Adding some comedy to the mix were the wacky comments of Jack Welsh (CEO of GE – 1981 to 2001). Jack said in a twitter message that the numbers were manipulated to benefit Obama. The funny part is that Neutron Jack’s public ignorance of unemployment statistics calls in to question his reputation and leadership at GE. Was firing 100,000 GE employees strategic or lucky ? Either way, Jack Welch, like Donald Trump, has moved from business leader to entertainer.
The black unemployment rate moved down to 13.4%. The historic average since 1972 is 12.3%. The size of the black labor force dropped by about -34K overall and was affected by 84K additional people who found jobs and 70K who dropped out of the labor market. Add in the fact that the black population grew by 37K and you get a declining black unemployment rate. The national labor force participation rate rose to 63.6%. Black labor force participation was 61.7 (67% for Black men, 62% for Black women and 29% for black teenagers) Unemployment by race dropped in all major groups. The black national rate shrank to 13.4%, the white rate dropped to 7.0% and the Hispanic rate also fell to 9.9%. The black teenage unemployment was reported at 37%.
The long-term unemployed (27 weeks or more) decreased to 4.84 million people which represents 40% of the unemployed.
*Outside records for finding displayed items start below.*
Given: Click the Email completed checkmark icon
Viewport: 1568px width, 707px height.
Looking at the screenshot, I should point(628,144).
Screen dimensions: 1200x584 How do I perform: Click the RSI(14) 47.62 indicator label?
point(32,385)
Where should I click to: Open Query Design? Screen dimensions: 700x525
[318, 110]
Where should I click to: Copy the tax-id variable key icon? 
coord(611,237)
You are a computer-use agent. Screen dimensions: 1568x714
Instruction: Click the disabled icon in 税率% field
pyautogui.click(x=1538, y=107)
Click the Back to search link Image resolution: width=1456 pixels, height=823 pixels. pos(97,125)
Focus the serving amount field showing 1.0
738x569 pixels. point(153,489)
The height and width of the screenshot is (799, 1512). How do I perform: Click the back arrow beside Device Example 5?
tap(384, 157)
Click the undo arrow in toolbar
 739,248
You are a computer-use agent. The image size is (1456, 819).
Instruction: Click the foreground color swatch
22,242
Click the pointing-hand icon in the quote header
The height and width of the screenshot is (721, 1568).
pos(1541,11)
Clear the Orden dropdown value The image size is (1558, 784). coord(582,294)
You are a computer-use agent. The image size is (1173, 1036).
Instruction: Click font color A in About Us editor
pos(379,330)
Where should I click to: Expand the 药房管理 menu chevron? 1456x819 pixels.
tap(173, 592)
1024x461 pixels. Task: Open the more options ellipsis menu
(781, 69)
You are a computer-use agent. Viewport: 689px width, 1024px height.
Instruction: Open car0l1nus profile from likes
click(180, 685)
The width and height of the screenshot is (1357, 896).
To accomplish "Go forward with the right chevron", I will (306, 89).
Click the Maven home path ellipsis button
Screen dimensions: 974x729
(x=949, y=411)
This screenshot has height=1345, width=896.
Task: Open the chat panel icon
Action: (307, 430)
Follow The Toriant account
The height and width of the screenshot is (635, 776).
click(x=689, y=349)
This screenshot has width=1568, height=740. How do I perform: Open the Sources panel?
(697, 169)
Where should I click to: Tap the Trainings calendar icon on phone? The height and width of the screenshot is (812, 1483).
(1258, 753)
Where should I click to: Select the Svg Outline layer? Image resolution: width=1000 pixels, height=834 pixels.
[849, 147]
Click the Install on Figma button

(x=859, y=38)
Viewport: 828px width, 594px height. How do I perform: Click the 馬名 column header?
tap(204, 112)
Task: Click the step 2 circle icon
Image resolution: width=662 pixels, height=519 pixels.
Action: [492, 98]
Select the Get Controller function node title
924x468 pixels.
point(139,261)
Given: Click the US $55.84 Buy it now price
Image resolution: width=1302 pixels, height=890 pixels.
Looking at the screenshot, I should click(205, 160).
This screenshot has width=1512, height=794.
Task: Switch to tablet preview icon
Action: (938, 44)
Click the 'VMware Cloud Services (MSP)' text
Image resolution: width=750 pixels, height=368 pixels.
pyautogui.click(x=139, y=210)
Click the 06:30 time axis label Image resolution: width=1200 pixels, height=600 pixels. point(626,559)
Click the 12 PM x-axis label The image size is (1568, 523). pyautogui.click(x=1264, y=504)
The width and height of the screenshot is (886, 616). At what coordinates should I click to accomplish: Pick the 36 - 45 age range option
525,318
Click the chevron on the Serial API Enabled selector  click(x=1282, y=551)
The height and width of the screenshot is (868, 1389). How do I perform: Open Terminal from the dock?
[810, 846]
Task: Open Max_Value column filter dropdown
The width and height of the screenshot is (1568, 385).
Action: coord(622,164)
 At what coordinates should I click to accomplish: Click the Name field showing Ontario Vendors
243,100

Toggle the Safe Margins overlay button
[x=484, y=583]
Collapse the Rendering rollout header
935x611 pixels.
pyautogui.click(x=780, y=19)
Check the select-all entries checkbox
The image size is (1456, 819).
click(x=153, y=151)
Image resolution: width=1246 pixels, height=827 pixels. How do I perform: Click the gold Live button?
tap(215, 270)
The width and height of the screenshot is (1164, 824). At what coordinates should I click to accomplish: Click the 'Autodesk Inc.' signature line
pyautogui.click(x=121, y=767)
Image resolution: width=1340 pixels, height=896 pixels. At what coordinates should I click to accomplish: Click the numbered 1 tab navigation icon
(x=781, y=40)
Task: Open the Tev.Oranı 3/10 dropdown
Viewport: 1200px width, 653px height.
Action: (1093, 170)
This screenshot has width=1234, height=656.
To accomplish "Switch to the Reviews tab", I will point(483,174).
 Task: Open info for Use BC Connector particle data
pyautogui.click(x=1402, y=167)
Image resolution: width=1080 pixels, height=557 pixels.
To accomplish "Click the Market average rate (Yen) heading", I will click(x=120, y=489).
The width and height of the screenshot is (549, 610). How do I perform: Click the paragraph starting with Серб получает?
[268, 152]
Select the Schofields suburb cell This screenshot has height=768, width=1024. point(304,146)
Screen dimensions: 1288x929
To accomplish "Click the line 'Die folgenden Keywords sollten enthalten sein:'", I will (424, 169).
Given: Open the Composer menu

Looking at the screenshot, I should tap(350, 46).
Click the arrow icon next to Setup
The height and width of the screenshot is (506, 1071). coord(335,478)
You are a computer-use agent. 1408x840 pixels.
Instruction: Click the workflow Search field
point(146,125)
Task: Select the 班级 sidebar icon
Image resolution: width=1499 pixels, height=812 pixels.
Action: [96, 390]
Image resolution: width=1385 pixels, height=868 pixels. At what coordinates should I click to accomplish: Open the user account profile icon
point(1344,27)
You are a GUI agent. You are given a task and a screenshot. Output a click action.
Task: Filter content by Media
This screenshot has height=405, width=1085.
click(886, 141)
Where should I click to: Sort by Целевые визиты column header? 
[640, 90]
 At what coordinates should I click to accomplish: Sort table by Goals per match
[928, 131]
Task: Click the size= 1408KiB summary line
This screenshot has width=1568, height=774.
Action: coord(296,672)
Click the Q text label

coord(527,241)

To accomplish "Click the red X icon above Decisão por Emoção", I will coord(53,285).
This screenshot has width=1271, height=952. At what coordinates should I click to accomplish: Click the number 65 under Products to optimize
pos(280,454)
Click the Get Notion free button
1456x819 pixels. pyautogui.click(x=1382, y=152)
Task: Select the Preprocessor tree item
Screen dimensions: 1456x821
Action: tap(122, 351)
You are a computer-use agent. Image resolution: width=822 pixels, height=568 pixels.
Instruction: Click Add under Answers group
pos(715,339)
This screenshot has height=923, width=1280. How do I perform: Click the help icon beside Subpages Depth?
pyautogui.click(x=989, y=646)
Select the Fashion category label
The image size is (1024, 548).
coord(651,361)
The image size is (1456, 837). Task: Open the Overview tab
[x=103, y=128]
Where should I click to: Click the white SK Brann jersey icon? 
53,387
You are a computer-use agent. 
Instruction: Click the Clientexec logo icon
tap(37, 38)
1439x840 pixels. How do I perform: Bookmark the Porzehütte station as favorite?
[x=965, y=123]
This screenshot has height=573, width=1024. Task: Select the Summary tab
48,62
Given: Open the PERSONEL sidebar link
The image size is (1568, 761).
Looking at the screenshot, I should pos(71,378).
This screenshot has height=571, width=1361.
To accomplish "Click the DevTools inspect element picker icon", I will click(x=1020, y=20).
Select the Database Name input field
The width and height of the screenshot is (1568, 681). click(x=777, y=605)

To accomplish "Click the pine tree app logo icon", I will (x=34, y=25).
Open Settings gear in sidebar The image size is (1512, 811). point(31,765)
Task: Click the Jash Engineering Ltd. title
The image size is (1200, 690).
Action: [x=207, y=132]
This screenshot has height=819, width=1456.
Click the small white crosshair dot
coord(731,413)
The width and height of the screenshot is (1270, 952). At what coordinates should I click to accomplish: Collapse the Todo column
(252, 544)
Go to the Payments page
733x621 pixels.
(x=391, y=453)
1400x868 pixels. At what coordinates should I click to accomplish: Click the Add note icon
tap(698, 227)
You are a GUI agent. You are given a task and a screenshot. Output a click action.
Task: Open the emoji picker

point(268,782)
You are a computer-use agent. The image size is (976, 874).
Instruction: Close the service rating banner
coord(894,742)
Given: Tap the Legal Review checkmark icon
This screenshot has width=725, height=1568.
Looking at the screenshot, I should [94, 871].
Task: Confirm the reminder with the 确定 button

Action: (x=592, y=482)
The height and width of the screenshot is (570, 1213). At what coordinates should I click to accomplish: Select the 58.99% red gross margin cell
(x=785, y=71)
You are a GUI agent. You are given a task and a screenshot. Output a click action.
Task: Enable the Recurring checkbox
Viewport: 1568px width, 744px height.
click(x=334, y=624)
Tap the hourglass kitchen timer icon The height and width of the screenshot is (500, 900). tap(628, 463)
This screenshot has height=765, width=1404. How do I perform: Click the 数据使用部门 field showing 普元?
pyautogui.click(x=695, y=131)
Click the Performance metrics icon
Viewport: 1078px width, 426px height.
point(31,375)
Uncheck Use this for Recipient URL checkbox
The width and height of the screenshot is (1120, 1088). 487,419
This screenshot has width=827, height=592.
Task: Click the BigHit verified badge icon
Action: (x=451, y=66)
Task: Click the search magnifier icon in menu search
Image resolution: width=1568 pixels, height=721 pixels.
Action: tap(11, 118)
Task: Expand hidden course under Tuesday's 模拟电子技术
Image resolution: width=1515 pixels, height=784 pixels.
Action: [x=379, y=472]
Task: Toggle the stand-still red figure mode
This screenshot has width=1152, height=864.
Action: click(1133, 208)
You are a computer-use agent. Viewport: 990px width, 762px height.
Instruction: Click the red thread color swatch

The “work part-time wants full-time” number was 8.6 million. These people are considered under employed. Two and a half million workers were marginally attached to the labor pool. They have looked for work in the last 12 months but not in the last four weeks. And there were 802K discouraged workers (part of marginally attached) who are not looking because they believe there is no jobs for them.
Non-Farm Payroll Increased by 114,000 jobs. It was the 24th straight month of job growth.
The economy has recovered more than half of the jobs lost during the recession.
A very rough estimate predicts all recession jobs will be recovered by about June 2014 regardless of who is president. Below is a crude regression line based on job gains in the household survey and the business survey which is used to predict the June 2014 date.
Non-Farm Payrolls
As we mention in the summary, non-farm payrolls added 114,000
jobs. Private sector hiring added
104,000 jobs (vs. 142,000 last month) and government employment added 10K jobs.
Job growth was concentrated in healthcare and transportation. The losers were manufacturing(-16K), information
technology and local government.
Manufacturing employment has continued to fall since president Obama mention a resurgence in US manufacturing.
Non-farm payrolls were revised in July upward by 40,000
(from 141K to 181K) and upwards for August by plus 46,000 from (96K to 142K).
That’s an addition of 86,000 jobs additional jobs.
The chart below shows the job growth was broadly based with healthcare creating the highest number of jobs.
The chart below shows the job growth was broadly based with healthcare creating the highest number of jobs.
Average work week was unchanged at 34.5 hours and wages
added 7 cent in September.
ADP reported an increase in private payrolls of 114,000
positions for September.
US Monster Employment Index moved down 2% to 153 from 56 in August. Hiring was down 2% compared to same month last year.